Las estadísticas respaldan esta preocupación. Se ha documentado un incremento notable en los reportes de violencia familiar durante grandes competiciones deportivas. En Inglaterra, por ejemplo, un estudio mostró un aumento del 26% en los casos de violencia cuando el equipo agresor ganaba o empataba y un alarmante 38% cuando perdía. Estos datos sugieren que el entorno emocional que rodea los partidos, combinado con el consumo excesivo de alcohol y normas sociales asociadas a masculinidades tóxicas, pueden agravar situaciones de riesgo en los hogares.
Andrea Cházaro, Oficial Nacional de Programas de ONU Mujeres en México, enfatiza que la iniciativa busca utilizar la visibilidad del Mundial para abrir un diálogo sobre un tema que suele quedarse en la sombra. “La inspiración detrás de esta campaña es utilizar un momento de fiesta colectiva para abrir una conversación que normalmente permanece fuera del espacio público”, afirma Cházaro, quien destaca la colaboración con figuras públicas y embajadores que se han unido a esta causa para recordar que “ninguna celebración debe traducirse en violencia dentro del hogar”.
El reto principal para la implementación de la campaña ha sido el tiempo; sin embargo, se han logrado establecer alianzas con autoridades y voceros de diferentes sectores de la sociedad. Entre los participantes se destacan personalidades como Ximena Sariñana y Karla Souza, quienes han abrazado esta causa con el propósito consciente de sensibilizar al público sobre la violencia familiar.
Cházaro menciona que, aunque actualmente no hay métodos estandarizados para comparar el comportamiento de la violencia familiar durante las Copas del Mundo de 2018 y 2022, diversos estudios internacionales apuntan a un patrón consistente. La violencia no suele depender del resultado del partido; más bien, es un reflejo de factores sociales y emocionales que intensifican situaciones existentes. Por lo tanto, la preocupación no radica en el fútbol en sí, sino en el entorno que lo rodea.
Así como el estudio inglés señala el impacto de las emociones que despiertan los eventos deportivos, otro hallazgo relevante muestra que el consumo de alcohol puede elevar los casos de violencia familiar hasta un 47% en los días de partido, extendiéndose incluso al día siguiente.
El efecto de un ambiente violento se extiende más allá de las víctimas directas. Cházaro advierte que niños y adolescentes que crecen en núcleos familiares donde se presenta violencia experimentan deterioro en su bienestar emocional y en su habilidad para relacionarse con los demás. Por ello, la responsabilidad de garantizar hogares libres de violencia es compartida.
El proceso de identificación de situaciones de violencia debe ser proactivo; hay señales a las que familiares y vecinos deben estar atentos, como discusiones constantes o cambios en el comportamiento de los menores. La capacitación y la atención a estas señales pueden resultar decisivas para salvar vidas.
Para quienes enfrentan miedo o dudas sobre cómo actuar, Cházaro recalca que no es necesario disponer de pruebas concluyentes para activar mecanismos de protección.

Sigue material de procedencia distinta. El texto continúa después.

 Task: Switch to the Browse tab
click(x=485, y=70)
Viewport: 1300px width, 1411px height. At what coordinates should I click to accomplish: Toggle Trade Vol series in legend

En México, se puede acceder a asistencia psicológica y jurídica las 24 horas a través de la Línea de las Mujeres, llamando al 079, opción 1. En casos de riesgo inmediato, el 911 debe ser la primera opción.
Como cierre, se hace un llamado a todos para que la Copa Mundial de 2026 sea más que una celebración del fútbol; sea una oportunidad para fortalecer la convivencia familiar y recordar que “ningún resultado deportivo, ninguna emoción y ninguna frustración justifican la violencia”. La violencia familiar no forma parte del juego, y es vital que todos participen en crear un ambiente seguro y respetuoso en los hogares.